During the early years of the new Mexican republic there was widespread civil disorder as factions competed for control of the country. The fighting often resulted in the destruction or looting of private property. Average citizens had few options for claiming compensation as they had no representatives to speak on their behalf. Foreigners whose property was damaged or destroyed by rioters or bandits were usually also unable to obtain compensation from the Mexican government and they began to appeal to their own governments for help and compensation.
In a complaint to King Louis-Philippe, a French pastry chef known only as Monsieur Remontel said that in 1832 Mexican officers looted his shop in Tacubaya (then a town on the outskirts of Mexico City). Mexican sources said that the officers, from Santa Anna’s government, simply refused to pay their bills.

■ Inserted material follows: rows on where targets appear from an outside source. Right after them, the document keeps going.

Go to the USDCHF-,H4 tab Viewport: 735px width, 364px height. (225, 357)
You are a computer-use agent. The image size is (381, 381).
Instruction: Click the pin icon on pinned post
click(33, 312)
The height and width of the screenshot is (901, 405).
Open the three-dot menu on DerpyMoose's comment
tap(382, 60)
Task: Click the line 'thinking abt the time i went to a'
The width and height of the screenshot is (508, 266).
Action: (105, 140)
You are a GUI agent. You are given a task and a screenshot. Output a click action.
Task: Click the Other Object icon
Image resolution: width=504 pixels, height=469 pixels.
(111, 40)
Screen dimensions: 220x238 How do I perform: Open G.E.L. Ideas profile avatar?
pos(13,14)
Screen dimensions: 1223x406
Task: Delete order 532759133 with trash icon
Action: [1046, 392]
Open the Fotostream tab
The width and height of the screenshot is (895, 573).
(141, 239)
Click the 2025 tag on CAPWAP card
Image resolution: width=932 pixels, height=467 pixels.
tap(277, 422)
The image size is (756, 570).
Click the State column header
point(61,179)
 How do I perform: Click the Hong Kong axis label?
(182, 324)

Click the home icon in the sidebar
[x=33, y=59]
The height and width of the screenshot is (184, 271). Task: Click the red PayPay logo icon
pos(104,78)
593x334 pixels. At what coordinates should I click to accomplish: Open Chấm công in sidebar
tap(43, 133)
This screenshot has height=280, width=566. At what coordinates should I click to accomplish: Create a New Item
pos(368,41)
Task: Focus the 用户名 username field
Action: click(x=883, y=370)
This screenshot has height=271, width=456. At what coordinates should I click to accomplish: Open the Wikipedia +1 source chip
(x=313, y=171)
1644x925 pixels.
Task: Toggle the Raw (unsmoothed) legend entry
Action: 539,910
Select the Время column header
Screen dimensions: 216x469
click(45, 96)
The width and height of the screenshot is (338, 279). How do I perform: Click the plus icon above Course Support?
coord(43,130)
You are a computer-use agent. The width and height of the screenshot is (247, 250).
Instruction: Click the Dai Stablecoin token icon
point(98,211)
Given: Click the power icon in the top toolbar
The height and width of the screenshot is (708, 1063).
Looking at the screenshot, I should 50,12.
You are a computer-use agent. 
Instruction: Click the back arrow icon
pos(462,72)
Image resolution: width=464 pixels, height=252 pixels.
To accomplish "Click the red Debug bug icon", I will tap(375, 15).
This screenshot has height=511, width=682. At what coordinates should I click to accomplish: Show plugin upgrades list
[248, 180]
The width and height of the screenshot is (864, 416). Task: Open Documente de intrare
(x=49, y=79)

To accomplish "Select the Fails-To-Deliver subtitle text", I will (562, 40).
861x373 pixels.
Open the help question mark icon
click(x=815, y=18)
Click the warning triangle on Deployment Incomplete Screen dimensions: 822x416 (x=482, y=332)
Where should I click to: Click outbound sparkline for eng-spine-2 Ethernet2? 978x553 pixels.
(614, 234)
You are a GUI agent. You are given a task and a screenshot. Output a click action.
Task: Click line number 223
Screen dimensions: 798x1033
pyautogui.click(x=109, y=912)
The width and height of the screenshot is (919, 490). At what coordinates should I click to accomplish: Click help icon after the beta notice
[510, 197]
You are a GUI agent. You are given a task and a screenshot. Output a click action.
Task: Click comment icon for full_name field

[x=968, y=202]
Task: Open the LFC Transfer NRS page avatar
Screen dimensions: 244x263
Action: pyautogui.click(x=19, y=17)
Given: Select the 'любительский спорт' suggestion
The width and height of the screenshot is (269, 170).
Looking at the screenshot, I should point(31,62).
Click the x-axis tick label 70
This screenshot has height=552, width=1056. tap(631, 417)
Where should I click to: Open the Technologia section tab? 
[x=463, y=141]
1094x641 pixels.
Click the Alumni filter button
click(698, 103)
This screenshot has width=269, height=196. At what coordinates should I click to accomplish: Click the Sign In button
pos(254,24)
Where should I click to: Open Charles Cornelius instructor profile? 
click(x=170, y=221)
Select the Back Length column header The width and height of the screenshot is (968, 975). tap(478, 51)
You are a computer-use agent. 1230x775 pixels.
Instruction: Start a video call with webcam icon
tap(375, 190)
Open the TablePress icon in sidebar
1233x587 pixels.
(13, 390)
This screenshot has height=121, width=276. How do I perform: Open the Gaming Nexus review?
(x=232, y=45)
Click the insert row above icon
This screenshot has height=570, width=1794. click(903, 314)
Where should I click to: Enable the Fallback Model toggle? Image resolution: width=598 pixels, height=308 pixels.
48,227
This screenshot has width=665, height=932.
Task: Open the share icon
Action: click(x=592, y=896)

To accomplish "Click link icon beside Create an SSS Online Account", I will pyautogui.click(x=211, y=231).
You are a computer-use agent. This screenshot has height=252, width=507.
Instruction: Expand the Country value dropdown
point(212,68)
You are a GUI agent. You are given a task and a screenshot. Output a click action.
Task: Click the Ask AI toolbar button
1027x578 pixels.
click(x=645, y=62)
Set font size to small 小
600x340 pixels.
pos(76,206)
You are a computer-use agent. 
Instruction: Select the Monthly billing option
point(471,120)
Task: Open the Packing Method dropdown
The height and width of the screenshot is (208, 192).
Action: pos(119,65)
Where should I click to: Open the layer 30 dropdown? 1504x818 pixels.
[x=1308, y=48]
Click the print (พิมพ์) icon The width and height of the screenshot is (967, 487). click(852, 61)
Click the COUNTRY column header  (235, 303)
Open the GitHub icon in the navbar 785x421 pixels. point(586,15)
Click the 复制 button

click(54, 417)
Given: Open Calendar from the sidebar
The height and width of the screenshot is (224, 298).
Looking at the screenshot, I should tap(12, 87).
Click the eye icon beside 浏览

Remontel demanded 60,000 pesos as reparations for the damage (his shop was valued at less than 1,000 pesos).
In view of Remontel’s complaint (which gave its name to the ensuing conflict) and of other complaints from French nationals (among them the looting in 1828 of French shops at the Parian market and the execution in 1837 of a French citizen accused of piracy), in 1838 prime minister Louis-Mathieu Molé demanded from Mexico the payment of 600,000 pesos (3 million Francs) in damages.
When President Anastasio Bustamante made no payment, the French king ordered a fleet under Rear Admiral Charles Baudin to declare and carry out a blockade of all Mexican ports on the Gulf of Mexico from Yucatán to the Rio Grande, to bombard the Mexican fortress of San Juan de Ulúa, and to seize the city of Veracruz, which was the most important port on the Gulf coast. French forces captured Veracruz and Mexico declared war on France.
The French forces withdrew on 9 March 1839 after a peace treaty was signed. As part of the treaty, the Mexican government agreed to pay 600,000 pesos as damages to French citizens, while France received promises for future trade commitments in place of war indemnities. The damages were never paid, and this fact was later used as one of the justifications for the second French intervention in Mexico of 1861.

Épisode de l’expédition du Mexique en 1838 Scene from the Mexican Expedition in 1838, the Prince of Joinville on the poop of the corvette Créole listens to the report from the vessel’s Lieutenant, Penaud, and sees the explosion of the tower of the Fort of Saint-Jean d’Ulloa on 27 November 1838. The frigate Gloire can be seen in the background.